[begin Excerpted passage]

Equivocation And Purely Economic Evaluation

I wasn’t sure I even wanted to do a storm this week because of the holidays, but then I saw some bigwig economist had delivered a funny policy pronouncement on Twitter and I thought maybe we should do one on what it means to evaluate a policy solely on economic terms. (If you really insist upon knowing the details, it was Larry Summers talking about some policy or other relating to student debt, although that’s not really important here. Might just have easily been any one of many such economists talking about any one of many such policy issues. I classify Mr. Summers as a bigwig economist because he’s a former Secretary of the Treasury, former director of the National Economic Council, and former president of Harvard U, but I don’t mean it like that. I’m just saying we’re not talking about Dr. Joe Blow, assistant professor of economics who teaches Economics 101 down at the local community college, if that’s what you had in mind. That would be an entirely different issue.)

The bigwig economist began his string with a rather obvious oxymoron in which he claimed to base his policy evaluation “purely in terms of economic impacts,” which would be quite a trick given the latter are conventionally considered positive phenomena. It’s an oxymoron because, of course, one can’t really derive an “ought” from an “is,” normative is different from positive, etc. Although positive facts about reality may be important and relevant, one must have some normative or ethical content in there somewhere if one is to make an evaluative statement. I don’t really want to make a big deal about it here because a casual attitude to the positive / normative distinction is hardly an unusual problem in academic economics, is it? Interpreted benignly, it’s an occupation hazard generated by trying to be jack of all trades, master of none. A common culprit is simply assuming everyone has the same goal in mind, maximizing “utility,” welfare variously defined, fairness variously defined, output, employment, whatever, without really identifying, analyzing, or evaluating those normative goals, or considering how they work with one another. A common result is delivering some policy prescription or other with enormous levels of normative controversy without identifying, understanding, or addressing the controversy at all or transferring it to a question about some positive issue that might also be involved.

[end Excerpted passage]
[begin Supplied records]

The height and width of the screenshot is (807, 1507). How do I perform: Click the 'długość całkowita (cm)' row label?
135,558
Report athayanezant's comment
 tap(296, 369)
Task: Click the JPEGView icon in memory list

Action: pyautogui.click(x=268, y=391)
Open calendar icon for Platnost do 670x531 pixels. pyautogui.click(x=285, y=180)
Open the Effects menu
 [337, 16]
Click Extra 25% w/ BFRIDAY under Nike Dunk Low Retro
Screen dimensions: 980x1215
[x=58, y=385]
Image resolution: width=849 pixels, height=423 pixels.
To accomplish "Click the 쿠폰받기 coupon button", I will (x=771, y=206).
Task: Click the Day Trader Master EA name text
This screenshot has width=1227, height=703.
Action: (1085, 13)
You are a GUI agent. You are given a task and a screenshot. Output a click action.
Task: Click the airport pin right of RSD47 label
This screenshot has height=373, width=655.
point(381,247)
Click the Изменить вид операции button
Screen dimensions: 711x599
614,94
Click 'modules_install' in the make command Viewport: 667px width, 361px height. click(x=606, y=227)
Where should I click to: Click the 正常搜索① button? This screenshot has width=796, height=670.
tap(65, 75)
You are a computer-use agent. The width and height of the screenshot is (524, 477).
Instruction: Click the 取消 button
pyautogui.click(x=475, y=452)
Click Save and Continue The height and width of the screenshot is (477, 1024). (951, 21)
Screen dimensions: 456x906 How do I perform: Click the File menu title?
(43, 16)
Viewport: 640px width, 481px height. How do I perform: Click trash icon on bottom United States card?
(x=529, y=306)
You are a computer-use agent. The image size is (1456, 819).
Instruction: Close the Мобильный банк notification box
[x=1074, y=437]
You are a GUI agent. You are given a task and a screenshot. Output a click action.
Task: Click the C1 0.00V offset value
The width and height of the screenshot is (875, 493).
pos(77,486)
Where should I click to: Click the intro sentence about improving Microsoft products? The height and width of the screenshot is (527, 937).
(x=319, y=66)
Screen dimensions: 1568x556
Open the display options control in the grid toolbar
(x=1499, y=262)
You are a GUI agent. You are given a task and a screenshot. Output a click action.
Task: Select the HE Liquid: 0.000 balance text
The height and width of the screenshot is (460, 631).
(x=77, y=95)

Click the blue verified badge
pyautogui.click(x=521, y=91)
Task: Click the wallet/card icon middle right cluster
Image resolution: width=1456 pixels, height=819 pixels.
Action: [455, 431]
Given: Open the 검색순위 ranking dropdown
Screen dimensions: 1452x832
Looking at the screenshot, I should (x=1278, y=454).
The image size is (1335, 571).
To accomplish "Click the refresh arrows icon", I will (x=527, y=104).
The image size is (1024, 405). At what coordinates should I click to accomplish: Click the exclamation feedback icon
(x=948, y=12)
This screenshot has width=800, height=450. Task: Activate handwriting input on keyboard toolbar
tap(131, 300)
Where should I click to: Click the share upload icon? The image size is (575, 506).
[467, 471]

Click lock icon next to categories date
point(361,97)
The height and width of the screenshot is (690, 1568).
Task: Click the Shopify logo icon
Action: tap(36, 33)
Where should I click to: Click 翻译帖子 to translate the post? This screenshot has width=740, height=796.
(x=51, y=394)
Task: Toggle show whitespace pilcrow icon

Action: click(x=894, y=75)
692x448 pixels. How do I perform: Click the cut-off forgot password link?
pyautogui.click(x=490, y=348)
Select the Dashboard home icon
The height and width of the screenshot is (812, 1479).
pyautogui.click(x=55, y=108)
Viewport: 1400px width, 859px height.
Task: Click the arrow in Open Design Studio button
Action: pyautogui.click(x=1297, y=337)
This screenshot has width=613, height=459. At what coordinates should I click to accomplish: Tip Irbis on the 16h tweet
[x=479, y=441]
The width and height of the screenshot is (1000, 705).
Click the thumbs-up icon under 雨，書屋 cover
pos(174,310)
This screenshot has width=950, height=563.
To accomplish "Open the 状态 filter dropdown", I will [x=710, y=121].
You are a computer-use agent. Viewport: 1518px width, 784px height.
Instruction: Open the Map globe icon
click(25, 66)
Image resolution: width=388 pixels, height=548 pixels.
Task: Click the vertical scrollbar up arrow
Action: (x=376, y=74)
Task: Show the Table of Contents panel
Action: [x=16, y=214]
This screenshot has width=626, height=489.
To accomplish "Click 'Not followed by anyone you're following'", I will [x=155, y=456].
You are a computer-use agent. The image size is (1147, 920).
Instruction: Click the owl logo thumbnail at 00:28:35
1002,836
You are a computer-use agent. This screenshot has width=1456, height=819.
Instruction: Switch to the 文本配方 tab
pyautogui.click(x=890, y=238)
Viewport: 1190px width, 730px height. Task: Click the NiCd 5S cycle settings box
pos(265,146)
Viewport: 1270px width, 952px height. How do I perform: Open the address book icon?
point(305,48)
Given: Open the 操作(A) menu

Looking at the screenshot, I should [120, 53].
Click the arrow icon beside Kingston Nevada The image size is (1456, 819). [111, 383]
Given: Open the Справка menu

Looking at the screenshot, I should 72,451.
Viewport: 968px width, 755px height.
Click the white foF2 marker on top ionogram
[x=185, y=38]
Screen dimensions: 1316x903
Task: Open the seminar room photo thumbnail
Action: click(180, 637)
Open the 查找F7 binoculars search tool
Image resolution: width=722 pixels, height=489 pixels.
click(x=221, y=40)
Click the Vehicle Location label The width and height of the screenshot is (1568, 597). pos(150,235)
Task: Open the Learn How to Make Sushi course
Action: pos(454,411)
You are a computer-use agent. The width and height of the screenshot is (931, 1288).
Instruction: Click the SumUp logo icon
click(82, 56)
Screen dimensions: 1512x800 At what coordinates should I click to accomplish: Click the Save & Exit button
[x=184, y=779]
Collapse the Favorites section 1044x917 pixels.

[end Supplied records]

**Challenges:**
- 1) Translate this sentence from the essay on economic evaluation into Spanish: "Although positive facts about reality may be important and relevant, one must have some normative or ethical content in there somewhere if one is to make an evaluative statement."
- 2) Go on with the essay on economic evaluation, starting after its last sentence.
The items have no role in these tasks.

**Results for each task:**
- 1) Aunque los hechos positivos sobre la realidad pueden ser importantes y pertinentes, uno debe tener algún contenido normativo o ético en alguna parte si ha de hacer una afirmación evaluativa.

- 2)
Although evaluating anything “purely on the basis of economic impacts” is risible nonsense, there is some explicit normative content in neoclassical welfare economics, a component of “economics” surely, so a sympathetic reading might convert the phrase to something like  “purely on the basis of economics” or “purely on the basis of economic theory.” Unfortunately, the bigwig economist’s policy evaluation also obviously went beyond the normative content of neoclassical welfare economics, as he delved, in part, into issues like whether the policy in question was regressive or progressive, who it helped, who it hurt, etc. Although those issues are perfectly acceptable positive issues for economists to study, the normative significance of such positive information for policy evaluation, per se, is famously exogenous to the normative content of neoclassical welfare economics. But I don’t really want to make a deal about that right now either because supplying one’s own personal normative inputs while claiming they’re part of economic theory is also hardly an unusual problem in academic economics. Another occupational hazard, similar to the first, perhaps, or perhaps something else.

No, I’m rather more interested in a somewhat more advanced, or perhaps simply rhetorically cleverer, version one sometimes encounters that may appear less obviously peculiar than the version that particular bigwig economist provided in that particular string. According to the advanced version, if one is evaluating some policy or other “strictly from the perspective of economic theory” or “purely in economic terms,” or “purely as an economist,” etc., then one will ignore distributional ethics and issues.

What’s wrong with that? Distributional issues and ethics are famously exogenous to the normative content of neoclassical welfare economics, are they not? Of course they are. The difficulty involves the meaning of evaluating a policy involving those issues. What exactly does that mean? This is where the ethical half-theory structure of neoclassical welfare economics can cause problems. If it were a full ethical theory, one could simply evaluate the policy under the ethical theory presented, similar to how one might evaluate any policy under any ethical theory. However, when it comes to ethical half theories, one has a choice of how to present the situation. On the one hand, one might simply say one cannot really evaluate the policy in question under the ethical half-theory because doing so involves exogenous ethical issues. Easy peasy. On the other hand, one might say one can evaluate the policy with respect to the limited ethical issues covered by the ethical half-theory, but such an evaluation has no particular significance in a broader context involving the excluded considerations as well.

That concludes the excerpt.